▶ **TEXTE FOURNI**:

#####

La montée du ‘’capitalisme du désastre’’ après la chute du mût de Berlin va anéantir tous les efforts conjugués par les minorités congolaises éprises du désir de voir enfin naître un Etat de droit au cœur de l’Afrique. La guerre de prédation et de basse intensité menée contre le Congo-Zaïre va, vers les années 1996, conduire au ‘’génocide silencieux’’ des compatriotes de Patrice Emery Lumumba. Traite négrière, colonisation, dictature, programmes d’ajustements structurels, guerre de prédation et de basse intensité, ‘’génocide silencieux’’, tel est le lot du Congo de Lumumba depuis plus de 100 ans. (C’est beaucoup !)
La traite négrière, la colonisation, l’assassinat de Lumumba et le soutien offert à Mobutu par les impérialistes et les néocolonialistes ont créé, à quelques exceptions près, ‘’la mentalité des vaincus’’ et des ‘’soumis au diktat occidental’’. La peur de se démarquer de ce ‘’diktat’’ a fini par habité l’imaginaire de plusieurs compatriotes de Lumumba et cela de génération en génération. Plusieurs d’entre eux, surtout les politiciens, ont fini par vivre d’un imaginaire violé et convaincus, dans leurs cœurs et leurs esprits, qu’il est impossible de gouverner le Congo sans l’aval des ‘’petites mains du capitalisme sauvage’’ (dont plusieurs exercent hypocritement la fonction ‘’visible’’ des chefs d’Etat au Nord du monde.)
Quand Laurent-Désiré Kabila viendra, plus de trois décennies après la mort de Lumumba, dans les rangs des proxys des ‘’nègres de service’’ des ‘’petites mains du capital’’ pour ‘’libérer le Congo’’, il fera comme si ces derniers étaient des enfants de chœur. Son revirement pour devenir ‘’le soldat du peuple’’ lui coûtera la vie le 16 janvier 2001.
Quand “partenaires extérieurs” se traduit par “petits mains du capital” occidental
Cet assassinat va en rajouter à la peur des politiciens congolais ; ils vont se convaincre qu’ils ne pourront jamais gouverner le Congo sans l’aval des ‘’partenaires extérieurs’’. Pour eux, qui dit ‘’partenaires extérieurs’’ dit ‘’petites mains du capital’’ occidental. Avant la mascarade électorale de 2011, Etienne Tshisekedi, l’un des rares politiciens à avoir soulevé derrière lui des masses considérables pour soutenir sa candidature, effectuera un voyage en Occident pour ‘’rassurer’’ ‘’les partenaires extérieurs’’. Sans succès. Les tricheries et les résultats truqués de cette mascarade électorale et l’article d’Arnaud Zajtman intitulé ‘’Il est minuit moins une à Kinshasa’’ en témoignent. (C’est comme si la peur d’être désavoué de l’extérieur avait miné toute la confiance que les hommes politiques congolais peuvent avoir dans leurs masses populaires transformées en peuple et devenues souveraines. Pourtant, il semble que cette reconversion des masses populaires qui peut, comme une bombe, renverser les rapports de force. Plusieurs pays latino-américains sont en train de le prouver.)

#####

▶ **MATÉRIEL FOURNI**:
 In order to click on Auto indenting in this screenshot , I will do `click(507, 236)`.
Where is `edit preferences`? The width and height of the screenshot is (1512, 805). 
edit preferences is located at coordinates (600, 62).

#####

▶ **CONSIGNE**: Recopiez à l'identique le passage du texte sur le Congo qui va de « Quand Laurent-Désiré Kabila » jusqu'à « 16 janvier 2001. ». Le matériel qui précède n'est pas nécessaire.

▶ **CORRIGÉ**:
Quand Laurent-Désiré Kabila viendra, plus de trois décennies après la mort de Lumumba, dans les rangs des proxys des ‘’nègres de service’’ des ‘’petites mains du capital’’ pour ‘’libérer le Congo’’, il fera comme si ces derniers étaient des enfants de chœur. Son revirement pour devenir ‘’le soldat du peuple’’ lui coûtera la vie le 16 janvier 2001.